___ 選んだ文章

ハムバッカー・ピックアップのポールピースの高さ調整

Tokai LS Shop Order Reborn OLD ピックアップの調整で音ってどれくらい変わるの? という動画でハムバッカーのポールピースの高さ調整の話題があった。

動画では、調整の有無を含めて3種類の設定でのサウンドを比較している。動画では正直違いは分からなかったが、弾いている本人は違いが分かるようだ。

ただし残念ながら「最近やっている調整」の詳細は動画では明かしていない。商売ということらしい。

ネットを調べてみれば、似た話は見つけることが出来る:

上記の三つの記事はほとんど同じことを言っている。 (指板のアールにポールピースの高さを合わせることが必ずしも良い結果を生まない。)

いずれのページでも、具体的なポールピースの高さの例が図示されているのでとても参考になる(ほとんど同じセッティングだ)。

指板のアール(通常は弦高を指板アールに合わせているから)も一つの要素であるが、もう一つ重要なのが弦の芯材の直径の違いであることを、上記いずれのページでも述べている。 例えば巻弦の4弦とプレーンの3弦では芯材が3弦の方が太いのでピックアップが拾う音は3弦のほうが大きくなる。 だから4弦よりも3弦のポールピースを下げることでバランスを取ることが出来る。

フレーリンのピックアップでは2弦下のポールピースが一番下げされているという。というのも2弦が一番音量が大きくなるからとのこと。 (ビンテージ系を謳うスタガードのシングル・コイルでは2弦のポールピースが大抵そうなっている。 ただしビンテージ系では3弦が巻弦だった時代の名残をとどめているのが普通で、3弦のポールピースが一番高い。)

フォーラムの投稿はかなり詳細に、そして分かりやすく書かれている。参考に粗く訳しておく:

標準的なハムバッキング・ピックアップのポールピースの高さをどのように設定するのがベストなのかを解説するガイドを作成した。 この簡単な調整で、ギターの明瞭度を向上させ、弦間出力のバランスを取ることができる。 なぜこれを書かなければならないと思ったのか?それは…

誰もが間違っている

ハムバッカーを搭載したギターのポールピースの高さの設定に関して、信頼できるメーカーや雑誌でさえ、間違った情報が多いことに驚かされる。 もちろん、私たちは音楽と個人的な好みについて話しているのであり、私がここで推奨しているものとは異なるポールピースのセッティングを好むかもしれない。 それでも、あなたがハムバッカーのセッティングについて十分な情報を得た上で決断するのに役立つ、事実に基づいた良い情報をここで見つけられることを願っている。

______
___ 保存した記録

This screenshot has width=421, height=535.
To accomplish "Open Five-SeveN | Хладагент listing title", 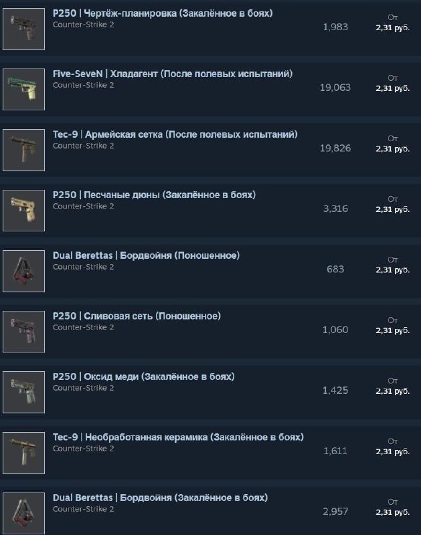I will (x=173, y=74).
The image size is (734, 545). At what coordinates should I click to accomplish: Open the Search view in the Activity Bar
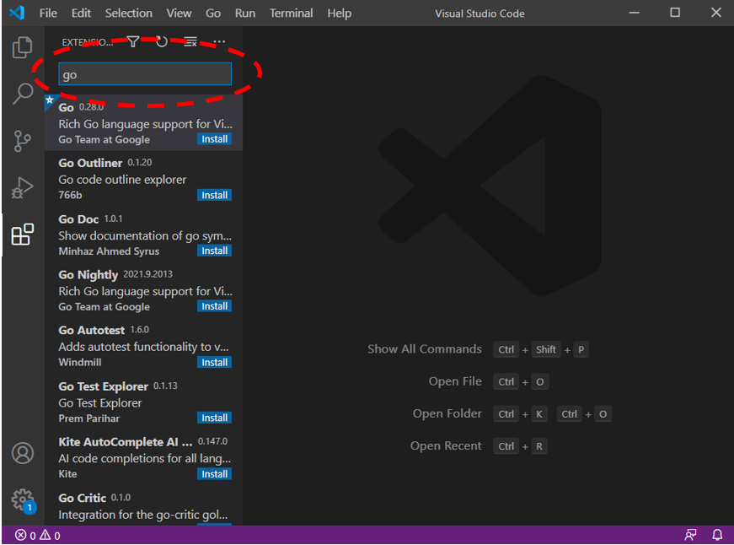22,94
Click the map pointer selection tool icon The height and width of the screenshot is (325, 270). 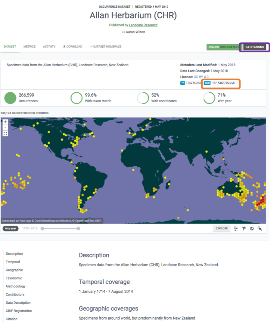click(260, 229)
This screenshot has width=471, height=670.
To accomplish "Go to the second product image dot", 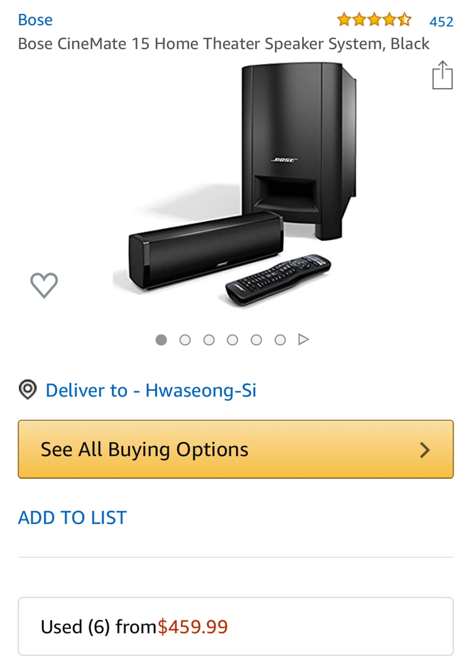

______

- _問題_:
• 1. 次の(a)〜(c)が選んだ文章の内容と合っているかを、それぞれ「はい」か「いいえ」で答えてください。決め手になった文章中の言葉もそのまま引用してください。(a) 動画では「最近やっている調整」の詳しい中身が紹介されている。(b) 巻弦の4弦とプレーンの3弦では、3弦のほうが芯材が太い。(c) ビンテージ系では3弦のポールピースが一番低い。
• 2. 選んだ文章に出てくる弦を、何弦という呼び方ですべて書き出してください。
• 3. ハムバッカーのポールピースの高さ調整についての文章を、最後の文の後から書き進めてください。

- _解答一覧_:
• 1.
(a) いいえ。「「最近やっている調整」の詳細は動画では明かしていない」
(b) はい。「芯材が3弦の方が太い」
(c) いいえ。「3弦のポールピースが一番高い」

• 2. 4弦、3弦、2弦

• 3.
このスレッドではギブソン・レスポールを想定しているが、ハムバッカーがパッシブでポールピースが調整可能であれば、ここに書かれている情報は様々なタイプのギターやハムバッキング・ピックアップに当てはまるだろう。

あなたのギターは、濁った音やこもった音であってはならない

レスポール、特にネック・ピックアップに対する苦情で非常に多いのが、音が「濁っている」「不明瞭だ」というものだ。 そのため、ポテンショメーターやコンデンサー、そして最終的にはピックアップの交換といった改造が行われる。 しかし、私はこのスレッドにあるアドバイスに従って「泥」を落とせなかったレスポールに出会ったことは一度もない。 様々な理由でピックアップを交換したいと思うかもしれないが、信頼できる会社のギターを使用しているのであれば、この問題を解決できるはずだ。

配線とエレクトロニクス

ここでは、様々な配線の改造や部品の変更について述べるつもりはない。 しかし、50年代の配線、500kまたは550kのポテンショメーター、0.022uFのトーン・コンデンサーをギターに使うことをお勧めする。 50年代配線に関するスレッドはこちら: https://www.mylespaul.com/threads/wiring-library.558/

シングルコイルとハムバッカーの比較

  1. シングルコイル・ピックアップはそのデザインと形状から、一般的にハムバッカー・ピックアップよりも弦を強く引っ張る (例えばストラト・ピックアップのマグネットは弦のすぐ近くを突いています)。 このガイドはシングルコイル・ピックアップには適用されない。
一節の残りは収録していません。